Understanding fractions
🎯 In this topic you will
- Represent proper and improper fractions as division.
- Use proper and improper fractions as operators.
🧠 Key Words
- denominator
- improper fraction
- mixed number
- numerator
- operator
- proper fraction
Show Definitions
- denominator: The bottom number in a fraction that shows how many equal parts the whole is divided into.
- improper fraction: A fraction in which the numerator is greater than or equal to the denominator.

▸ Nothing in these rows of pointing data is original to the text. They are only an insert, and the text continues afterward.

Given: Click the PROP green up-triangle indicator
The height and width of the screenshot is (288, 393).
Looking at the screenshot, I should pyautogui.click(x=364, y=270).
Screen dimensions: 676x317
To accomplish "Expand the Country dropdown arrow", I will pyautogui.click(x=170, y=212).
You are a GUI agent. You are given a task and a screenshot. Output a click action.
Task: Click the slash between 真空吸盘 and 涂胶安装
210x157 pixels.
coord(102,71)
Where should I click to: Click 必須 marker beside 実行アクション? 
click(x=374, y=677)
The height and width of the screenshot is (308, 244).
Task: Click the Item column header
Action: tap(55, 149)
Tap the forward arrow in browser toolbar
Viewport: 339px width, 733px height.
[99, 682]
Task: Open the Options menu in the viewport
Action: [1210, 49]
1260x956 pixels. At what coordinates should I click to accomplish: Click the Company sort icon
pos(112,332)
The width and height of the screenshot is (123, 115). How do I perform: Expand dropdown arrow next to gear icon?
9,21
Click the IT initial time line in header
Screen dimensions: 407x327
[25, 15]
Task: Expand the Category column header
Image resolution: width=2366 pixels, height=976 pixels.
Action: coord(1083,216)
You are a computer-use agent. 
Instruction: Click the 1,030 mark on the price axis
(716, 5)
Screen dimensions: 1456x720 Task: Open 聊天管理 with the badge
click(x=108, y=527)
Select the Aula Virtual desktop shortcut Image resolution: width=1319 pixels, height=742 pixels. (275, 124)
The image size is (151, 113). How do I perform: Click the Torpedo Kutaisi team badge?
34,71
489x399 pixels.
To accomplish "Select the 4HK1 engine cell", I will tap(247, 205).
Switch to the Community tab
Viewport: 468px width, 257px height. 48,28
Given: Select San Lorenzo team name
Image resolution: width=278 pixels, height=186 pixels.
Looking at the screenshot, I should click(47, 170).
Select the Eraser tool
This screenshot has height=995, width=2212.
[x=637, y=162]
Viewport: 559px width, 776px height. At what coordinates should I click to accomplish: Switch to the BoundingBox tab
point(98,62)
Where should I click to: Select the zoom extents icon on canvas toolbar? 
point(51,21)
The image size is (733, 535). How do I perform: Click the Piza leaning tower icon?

- mixed number: A number made up of a whole number and a proper fraction written together.
- numerator: The top number in a fraction that shows how many parts are being considered.
- operator: A fraction used to act on a quantity, meaning it tells you to multiply the quantity by that fraction.
- proper fraction: A fraction in which the numerator is smaller than the denominator.
Understanding Improper Fractions
An improper fraction represents a number greater than one whole. For example, the fraction $\frac{7}{4}$ shows more than a single whole.
Converting to a Mixed Number
For example, the improper fraction $\frac{7}{4}$ is equal to $1\frac{3}{4}$, which is written as a mixed number. In this unit, we will work with proper fractions, improper fractions and mixed numbers.
❓ EXERCISES
1. Represent these divisions as fractions.
a. $5$ divided by $6$
b. $6$ divided by $5$
c. $10$ divided by $4$
d. $4$ divided by $10$
👀 Show answer
a. $\dfrac{5}{6}$
b. $\dfrac{6}{5}$
c. $\dfrac{10}{4}$
d. $\dfrac{4}{10}$
2. Ahmed, Carlos, Ludvik, Oliver and Rajiv share $3$ cakes between them. What fraction of a cake does each person get?
👀 Show answer
There are $5$ people sharing $3$ cakes, so each gets $\dfrac{3}{5}$ of a cake.
3. Which word can you use to complete this sentence?
When you find $\dfrac{6}{5}$ of a number you are using a fraction as an ________.
👀 Show answer
operator
4. Calculate.
a. $\dfrac{3}{4}$ of $\$16$
b. $\dfrac{5}{4}$ of $\$12$
c. $\dfrac{5}{2}$ of $4$ metres
👀 Show answer
a. $\dfrac{3}{4}\times 16 = 12$
b. $\dfrac{5}{4}\times 12 = 15$
c. $\dfrac{5}{2}\times 4 = 10$ metres
5. Halima swims $\dfrac{1}{2}$ of $500$ metres and Bella swims $\dfrac{3}{10}$ of $800$ metres. Who swims further? Explain how you know.
👀 Show answer
Halima: $\dfrac{1}{2}\times 500 = 250$ metres
Bella: $\dfrac{3}{10}\times 800 = 240$ metres
Halima swims further.
6. Leroy and Wayne each have $90$ bricks. Leroy uses $\dfrac{3}{5}$ of his bricks to build a wall. Wayne uses $\dfrac{5}{6}$ of his bricks to build a wall. How many bricks do they have left altogether? Show your working. Discuss your answer with your partner. Do you agree?
👀 Show answer
Leroy uses $\dfrac{3}{5}\times 90 = 54$, so he has $36$ left.
Wayne uses $\dfrac{5}{6}\times 90 = 75$, so he has $15$ left.
Total left $= 36 + 15 = 51$ bricks.
7. Copy and complete this table to show fractions of $24$.
| Fraction | $\dfrac{1}{4}$ | $\dfrac{3}{4}$ | $\dfrac{5}{4}$ | $\dfrac{7}{4}$ | $\dfrac{9}{4}$ | $\dfrac{11}{4}$ |
|---|---|---|---|---|---|---|
| Amount | $6$ | $18$ | $30$ | $42$ | $54$ | $66$ |
👀 Show answer
Multiply $24$ by each fraction.
8. Calculate.
a. $\dfrac{9}{4}$ of $16$
b. $\dfrac{7}{5}$ of $35$
c. $\dfrac{8}{7}$ of $14$
d. $\dfrac{4}{3}$ of $15$
👀 Show answer
a. $36$
b. $49$
c. $16$
d. $20$
🧠 Think like a Mathematician
Task: Imagine that you roll two $1$–$6$ dice and use them to make an improper fraction.
$\dfrac{5}{3}$ is an improper fraction.
Your challenge: Write all the different improper fractions you could make.
Follow-up Questions:
Show Answers
- 1: There are $15$ improper fractions (all cases where the numerator is greater than the denominator using numbers $1$ to $6$).
- 2: The greatest improper fraction is $\dfrac{6}{1} = 6$.
- 3: A complete list is made by systematically comparing every possible numerator and denominator from $1$ to $6$ and selecting only those where the numerator is larger.